Twitter brings in $400 million a year with its API via enterprise contracts and data licensing. Many of the largest business utilize streaming endpoints to gather data from Twitter, and then they use application code to parse the data. In order, to make sure that they are getting the right data from Twitter, and that their streams are working properly, they need monitoring tools. V1.1 of the Twitter API has been out for years, and the Developer Platform team recently released V2 of the API for enterprise customers and planned to deprecate V1.1 in the coming year. However, enterprise customers told their account representatives that they cannot adopt V2 of the API without core monitoring tools, which are currently only available on the GNIP (legacy) console. This project aims to provide parity for the most common and useful monitoring tools shown on GNIP, directly on the Twitter Developer Portal

Prototype

This GIF represents the design that was queued up to be built by the engineering team in Q4 of 2022. It shows the redesigned Developer Portal dashboard, clicking into a specific App that already has monitoring data loaded, and the redesigned experience for high-data streams that are partitioned. For that use case, the user would see an aggregate status of all their redundant streams and the partitions, and from there, they could drill into a specific graph to see how that specific partition was performing. The secondary graph would load in a drawer that opens from the right of the screen. The empty monitoring interface can also be seen in the screenshots below.

Monitoring prototype

Prototype of the new monitoring experience in the Developer Portal

Process:

This project didn’t have a dedicated PM. There was a Principal engineer who was working as interim PM and had a lot of the core technical and product knowledge, but he was not familiar with common product management practices. So the first thing I did when this project was assigned to me in Q3 of 2022 was to start interviewing the Principal and lead full-stack engineer about how the product worked. I asked a lot of questions to understand the use cases, the shortcomings of the live product, the needs of the businesses, and to understand what success would look like. I requested access to the GNIP console, where I was able to log in and see the experience from the eyes of some of our biggest customers. I took a ton of screenshots of various scenarios and tools to reference how we were handling monitoring today.

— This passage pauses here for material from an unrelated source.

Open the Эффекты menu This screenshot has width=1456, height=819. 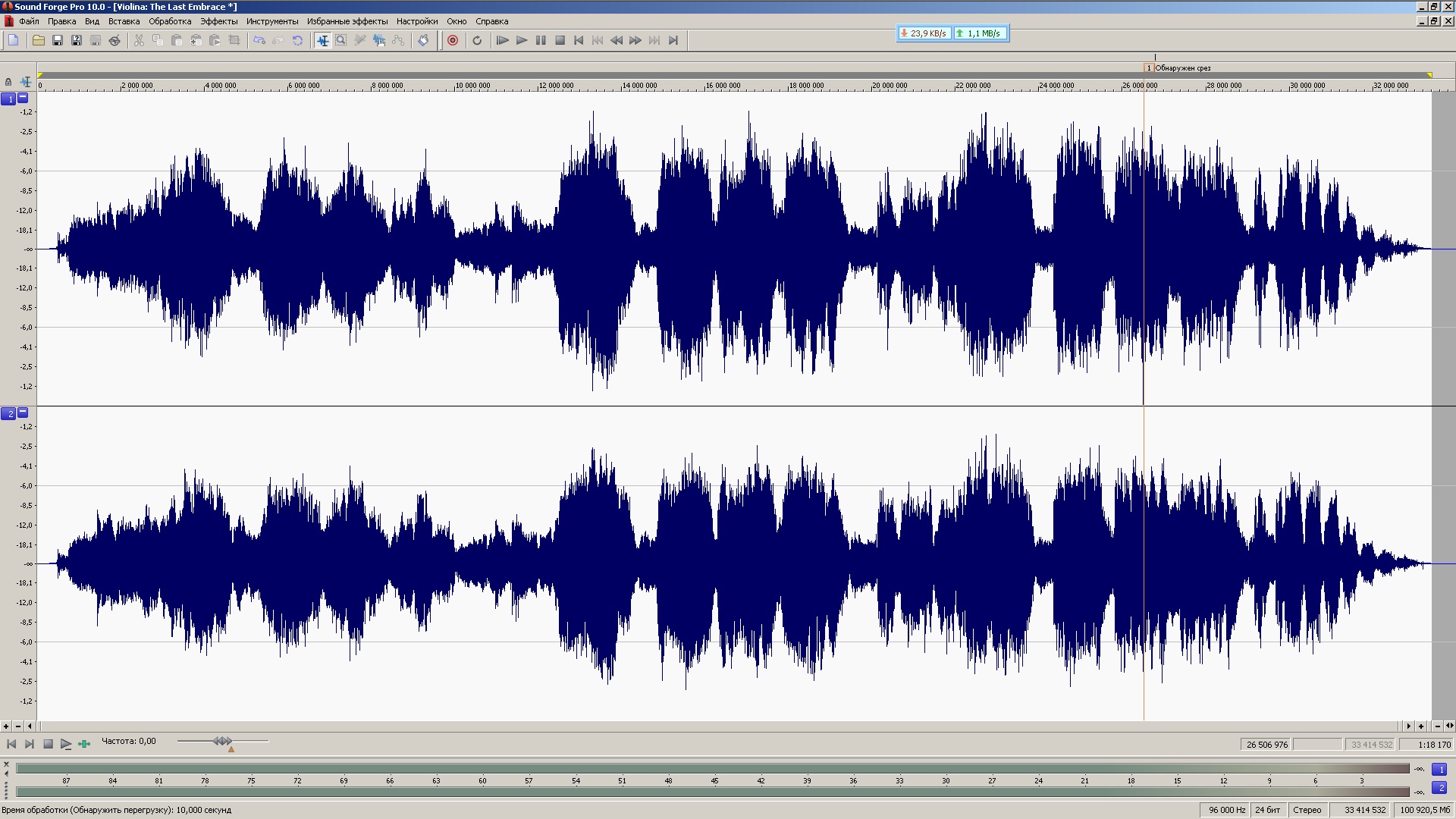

I requested time to do interviews with customers to ensure we understood their use cases, but I was informed we did not have time to do that research before our Q1 launch. I told the team that I would design the best solution I could with the time provided, then usability test it, and in the future we could continue to interview our customers to gather data about how they’d like to use these tools and improve them moving forward.

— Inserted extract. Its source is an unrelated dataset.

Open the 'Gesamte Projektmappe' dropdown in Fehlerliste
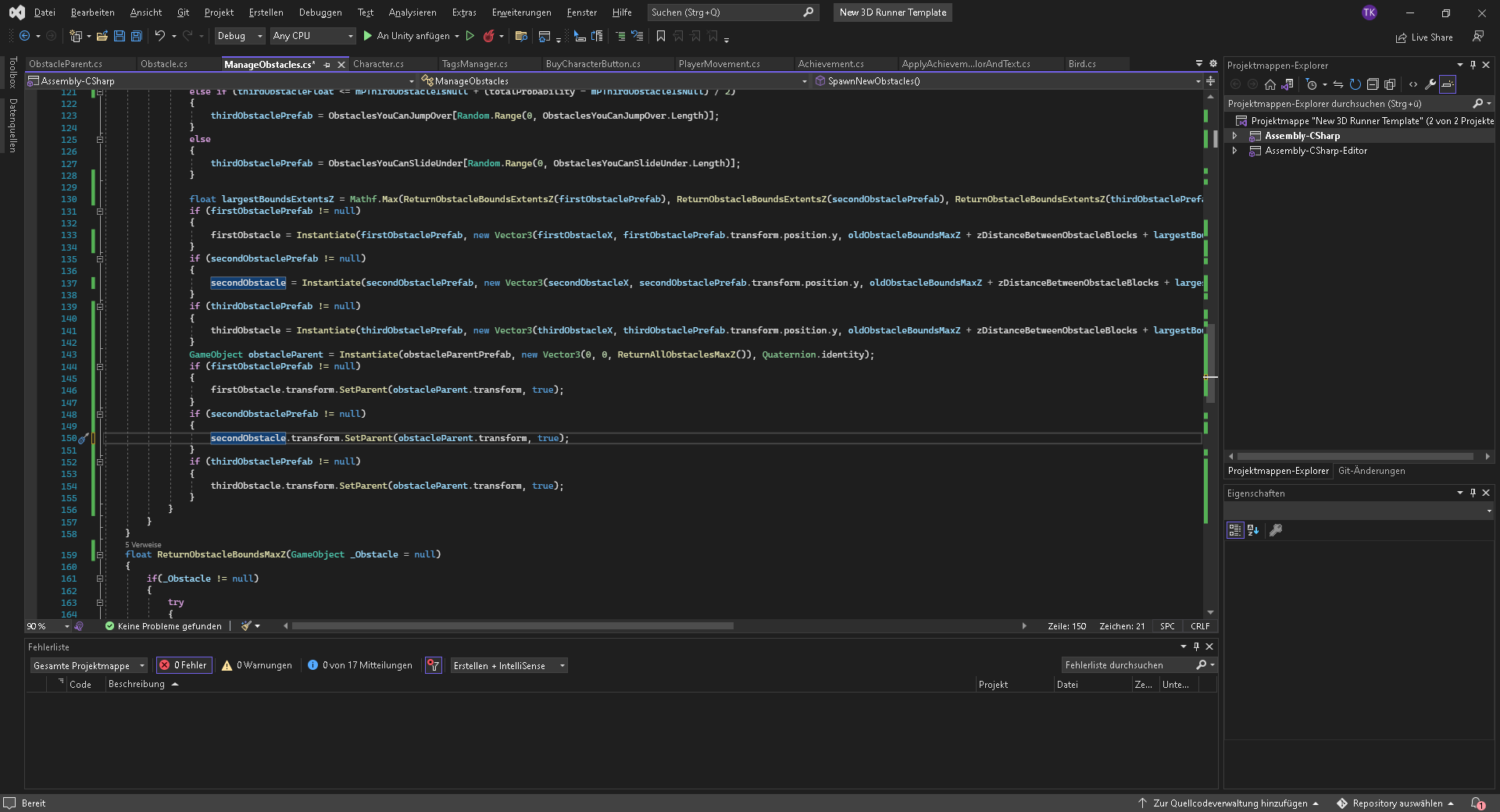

I began with paper and pencil, sketching out some of the intricacies involved with figuring out where the monitoring information should live in our public Developer Portal. I then took the outputs of the requirements gathering, sketches, and the screenshots of the existing monitoring tools and I began to look through our design system components. I learned that our graphing components were not yet live, but was provided access to the beta of the components. The designer working on these components for the design systems team asked for feedback on the components, so as I began designing with them, I provided feedback on the graphing components to the design systems team. I completed the designs in October 2022, with the intention of usability testing them in December or January.

Outcome:

I was just finishing up the design and collaborating with the engineering leads on implementing these designs when 90% of the individuals in my organization, including myself, were laid off. I’m unsure of the future of these designs at this time. We would have measured efficacy of the tools to meet enterprise customer needs, and we also seeked to make these monitoring tools available to developers using the public API, so we would have measured page interactions, time on task, as well as CSAT.